Si aujourd’hui, je suis très inquiet c’est qu’il existe des marqueurs de séparatisme qui s’affirment. Une tendance grandissante à séparer les femmes des hommes, et à séparer les femmes entre elles en fonction de leur niveau de pudeur. La pudeur est en effet un marqueur de l’intégrité du corps féminin. La liberté de se vêtir, l’intégrité du corps n’appartiennent pourtant qu’à l’intimité d’une personne et ne devrait pas se mesurer au regard de la collectivité.

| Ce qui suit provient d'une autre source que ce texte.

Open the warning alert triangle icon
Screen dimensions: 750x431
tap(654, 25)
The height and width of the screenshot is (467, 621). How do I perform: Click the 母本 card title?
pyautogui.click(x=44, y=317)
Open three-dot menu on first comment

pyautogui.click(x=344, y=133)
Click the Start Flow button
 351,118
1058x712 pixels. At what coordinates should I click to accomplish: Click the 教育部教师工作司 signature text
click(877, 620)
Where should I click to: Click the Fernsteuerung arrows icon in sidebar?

La pudeur ne doit pas devenir à nouveau un marqueur social qui séparerait les femmes couvertes, dites pudiques, de femmes non couvertes, décrites, par contraste, comme impudiques. Pourtant des magazines consacrent des pages de mode sur le thème du « retour de la pudeur », alors que H&M propose à sa clientèle une «mode pudique », Mark& Spencer propose une gamme de vêtements « modestes ».

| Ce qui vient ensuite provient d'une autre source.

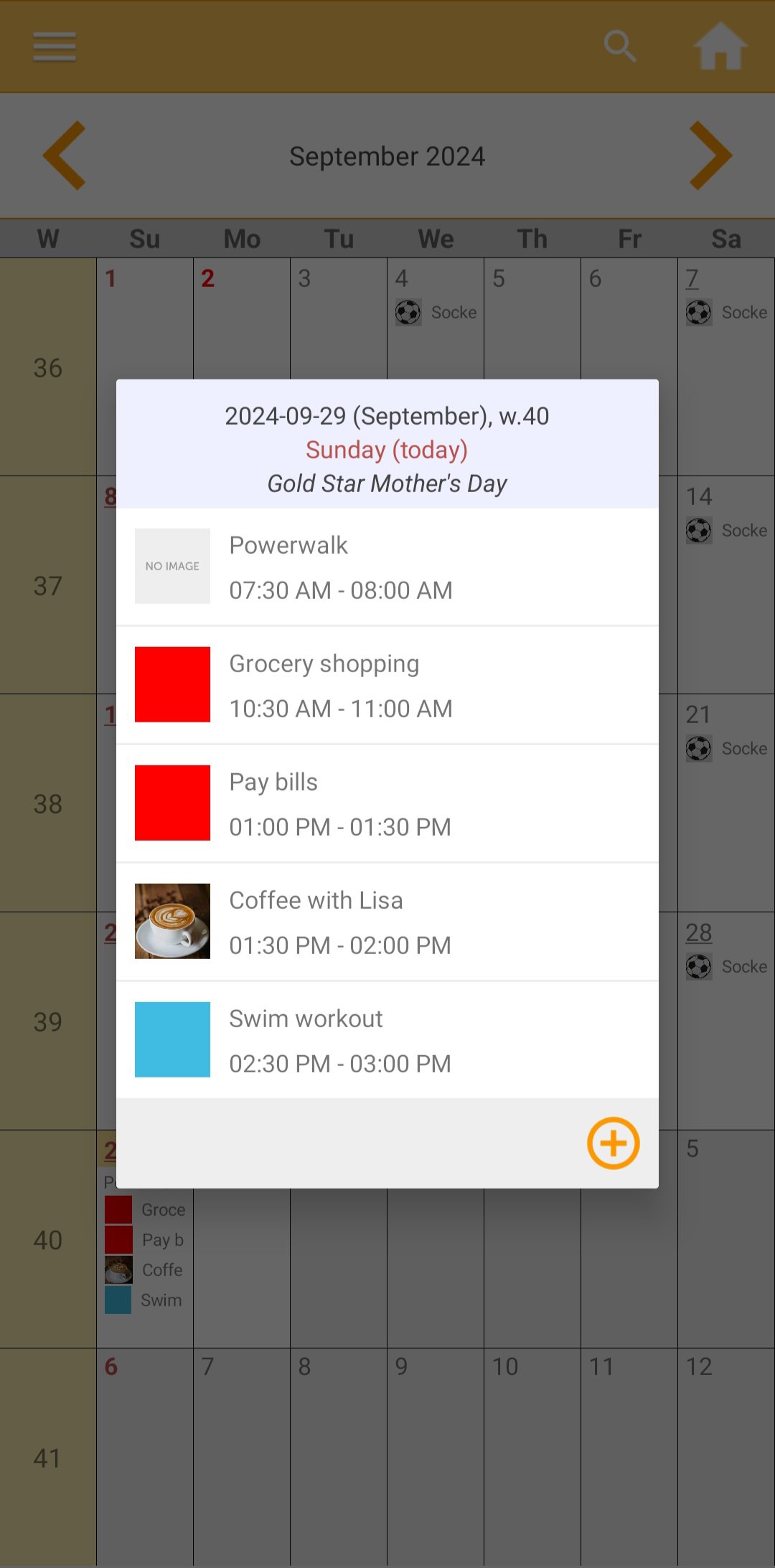Go to previous month arrow
775x1568 pixels.
pyautogui.click(x=65, y=156)
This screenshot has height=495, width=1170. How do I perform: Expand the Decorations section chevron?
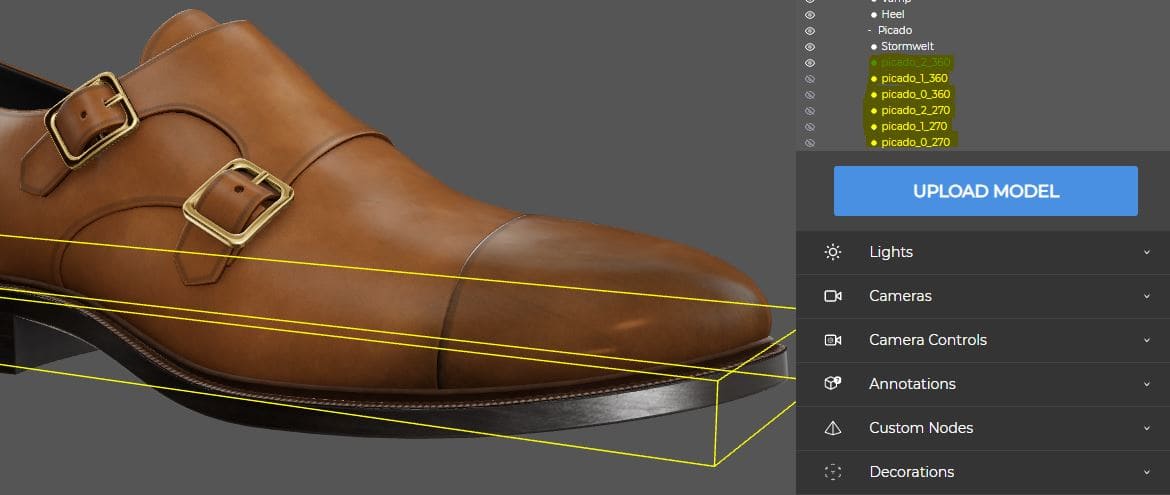1147,472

C’est à dire destinés à des femmes qui ne commettent pas le péché d’orgueil d’immodestie et d’afficher leurs attraits féminins. Notons d’ailleurs que, des lors que les femmes ont été enfermées dans un système de don, elles ont été considérées comme étant un bien collectif. Évidemment, il est essentiel de s’émanciper de cette mythologie qui pourtant continue d’imprégner nos systèmes de pensée actuels.

Alors oui, il convient de faire évoluer l’éducation génération après génération, et d’installer un nouveau modèle sociétal, plus égal, plus juste et plus solidaire, émancipé de millénaires d’apartheid du féminin. Mais il faut garder à l’esprit qu’il s’agit d’accomplir un bouleversement sociétal inédit.

On n’a jamais connu de sociétés où le sexe féminin était le sexe officiel et le sexe masculin rendu invisible. Je vous rappelle que les Amazones n’ont jamais existé …

Comment l’entreprise peut-elle contribuer au changement ?

A partir du moment où les sociétés sont inquiètes pour leur identité, elles se rassemblent à nouveau par ressemblances. La tentation communautariste exprime la fragilité individuelle des identités, mais résulte aussi de la peur de disparaître sous l’effet de la globalisation des cultures.

Le monde du travail devient l’espace ultime de rencontre d’une diversité de profils rassemblés autour du projet collectif que représente l’entreprise.

L’entreprise est sans doute le dernier espace où chacun dans ses différences est obligé d’aller à la rencontre de l’Autre. Dans cette nouvelle responsabilité de l’entreprise, la mixité est un élément essentiel.

Le modèle managérial qui va innover, anticiper et accompagner ces nouvelles réalités, a la capacité d’imprégner au delà de l’entreprise, la société toute entière.